REQUIREMENT: Which lines run from the one containing "とある (473, 192)" to the end of the entries below? Reproduce them exactly, both ends included.

START RECORDS FOR THIS TASK

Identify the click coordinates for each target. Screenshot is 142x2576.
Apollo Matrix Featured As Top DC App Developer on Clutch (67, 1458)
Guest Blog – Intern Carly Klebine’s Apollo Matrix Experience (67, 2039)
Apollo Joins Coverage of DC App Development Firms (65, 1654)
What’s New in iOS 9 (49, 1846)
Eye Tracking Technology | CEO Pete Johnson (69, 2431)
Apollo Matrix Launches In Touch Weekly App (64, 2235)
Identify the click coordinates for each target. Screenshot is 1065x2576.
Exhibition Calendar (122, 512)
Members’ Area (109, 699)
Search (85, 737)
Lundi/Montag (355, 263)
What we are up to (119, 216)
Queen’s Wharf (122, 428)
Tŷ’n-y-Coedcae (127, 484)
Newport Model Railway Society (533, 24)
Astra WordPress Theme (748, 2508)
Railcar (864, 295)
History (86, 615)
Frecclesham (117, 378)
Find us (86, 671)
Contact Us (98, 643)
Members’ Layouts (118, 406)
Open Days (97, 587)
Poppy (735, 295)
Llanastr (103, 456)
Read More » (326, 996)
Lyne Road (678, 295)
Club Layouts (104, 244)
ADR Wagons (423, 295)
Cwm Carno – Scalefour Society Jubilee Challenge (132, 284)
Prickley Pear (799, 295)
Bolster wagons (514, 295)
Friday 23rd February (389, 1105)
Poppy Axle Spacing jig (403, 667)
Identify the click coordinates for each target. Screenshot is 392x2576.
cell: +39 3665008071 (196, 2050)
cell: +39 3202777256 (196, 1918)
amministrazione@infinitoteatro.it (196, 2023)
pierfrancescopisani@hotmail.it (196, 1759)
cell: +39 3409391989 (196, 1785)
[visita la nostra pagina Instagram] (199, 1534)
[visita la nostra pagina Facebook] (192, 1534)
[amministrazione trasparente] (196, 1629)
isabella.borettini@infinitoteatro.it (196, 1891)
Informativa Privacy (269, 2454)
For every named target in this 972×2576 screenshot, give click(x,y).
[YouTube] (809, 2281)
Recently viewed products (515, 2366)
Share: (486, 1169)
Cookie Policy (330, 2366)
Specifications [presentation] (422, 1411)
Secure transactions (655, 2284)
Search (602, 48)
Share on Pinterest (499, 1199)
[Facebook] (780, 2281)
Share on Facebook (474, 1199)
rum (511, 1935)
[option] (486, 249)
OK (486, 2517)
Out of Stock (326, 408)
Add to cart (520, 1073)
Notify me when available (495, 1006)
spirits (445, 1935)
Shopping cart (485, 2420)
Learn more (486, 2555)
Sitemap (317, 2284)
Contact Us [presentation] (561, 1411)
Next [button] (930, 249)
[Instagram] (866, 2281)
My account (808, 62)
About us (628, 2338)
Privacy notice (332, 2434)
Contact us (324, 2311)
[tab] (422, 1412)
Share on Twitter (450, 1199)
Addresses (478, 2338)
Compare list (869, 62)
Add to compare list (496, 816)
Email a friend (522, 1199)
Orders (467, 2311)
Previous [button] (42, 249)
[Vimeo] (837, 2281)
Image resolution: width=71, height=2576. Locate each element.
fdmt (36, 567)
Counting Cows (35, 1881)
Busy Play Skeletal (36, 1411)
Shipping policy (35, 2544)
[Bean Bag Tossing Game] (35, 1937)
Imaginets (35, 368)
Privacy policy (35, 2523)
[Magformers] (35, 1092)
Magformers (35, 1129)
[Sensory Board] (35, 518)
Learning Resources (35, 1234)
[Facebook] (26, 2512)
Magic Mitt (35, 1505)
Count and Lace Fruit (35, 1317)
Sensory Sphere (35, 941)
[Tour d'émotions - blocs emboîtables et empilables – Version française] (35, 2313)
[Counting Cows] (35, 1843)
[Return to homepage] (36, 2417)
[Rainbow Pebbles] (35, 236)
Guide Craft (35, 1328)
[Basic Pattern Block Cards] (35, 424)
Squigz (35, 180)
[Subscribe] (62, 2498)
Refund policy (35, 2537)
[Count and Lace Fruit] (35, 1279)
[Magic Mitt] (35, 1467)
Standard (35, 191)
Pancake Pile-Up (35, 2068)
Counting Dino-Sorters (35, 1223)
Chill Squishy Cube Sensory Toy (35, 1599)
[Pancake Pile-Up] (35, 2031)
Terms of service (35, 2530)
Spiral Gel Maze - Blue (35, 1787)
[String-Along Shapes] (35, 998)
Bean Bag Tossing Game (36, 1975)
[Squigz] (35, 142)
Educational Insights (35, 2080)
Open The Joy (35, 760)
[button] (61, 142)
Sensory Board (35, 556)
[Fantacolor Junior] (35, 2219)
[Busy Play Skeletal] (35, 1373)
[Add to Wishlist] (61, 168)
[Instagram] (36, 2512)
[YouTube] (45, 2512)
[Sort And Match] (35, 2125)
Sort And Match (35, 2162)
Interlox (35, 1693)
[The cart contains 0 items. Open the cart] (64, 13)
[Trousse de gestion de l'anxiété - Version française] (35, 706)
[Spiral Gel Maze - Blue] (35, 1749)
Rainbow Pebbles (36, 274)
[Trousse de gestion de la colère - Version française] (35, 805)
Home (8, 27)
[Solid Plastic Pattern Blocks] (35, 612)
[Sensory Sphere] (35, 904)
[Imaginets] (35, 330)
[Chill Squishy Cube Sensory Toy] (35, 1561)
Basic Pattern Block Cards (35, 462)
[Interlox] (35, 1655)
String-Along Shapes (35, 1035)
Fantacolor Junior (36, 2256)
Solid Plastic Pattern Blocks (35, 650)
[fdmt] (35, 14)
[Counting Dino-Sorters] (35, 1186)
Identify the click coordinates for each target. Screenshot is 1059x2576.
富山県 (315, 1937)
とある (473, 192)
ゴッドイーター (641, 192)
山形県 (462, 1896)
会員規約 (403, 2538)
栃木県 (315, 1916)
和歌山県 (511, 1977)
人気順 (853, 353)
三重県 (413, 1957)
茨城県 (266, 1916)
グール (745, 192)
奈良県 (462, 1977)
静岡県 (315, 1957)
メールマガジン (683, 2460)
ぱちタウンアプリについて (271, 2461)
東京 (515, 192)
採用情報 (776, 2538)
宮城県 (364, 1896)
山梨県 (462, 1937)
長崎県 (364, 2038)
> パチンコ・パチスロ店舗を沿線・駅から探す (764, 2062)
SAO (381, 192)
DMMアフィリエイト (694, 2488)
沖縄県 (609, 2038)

END RECORDS FOR THIS TASK

OUTPUT FOR THIS TASK:
とある (473, 192)
ゴッドイーター (641, 192)
山形県 (462, 1896)
会員規約 (403, 2538)
栃木県 (315, 1916)
和歌山県 (511, 1977)
人気順 (853, 353)
三重県 (413, 1957)
茨城県 (266, 1916)
グール (745, 192)
奈良県 (462, 1977)
静岡県 (315, 1957)
メールマガジン (683, 2460)
ぱちタウンアプリについて (271, 2461)
東京 (515, 192)
採用情報 (776, 2538)
宮城県 (364, 1896)
山梨県 (462, 1937)
長崎県 (364, 2038)
> パチンコ・パチスロ店舗を沿線・駅から探す (764, 2062)
SAO (381, 192)
DMMアフィリエイト (694, 2488)
沖縄県 (609, 2038)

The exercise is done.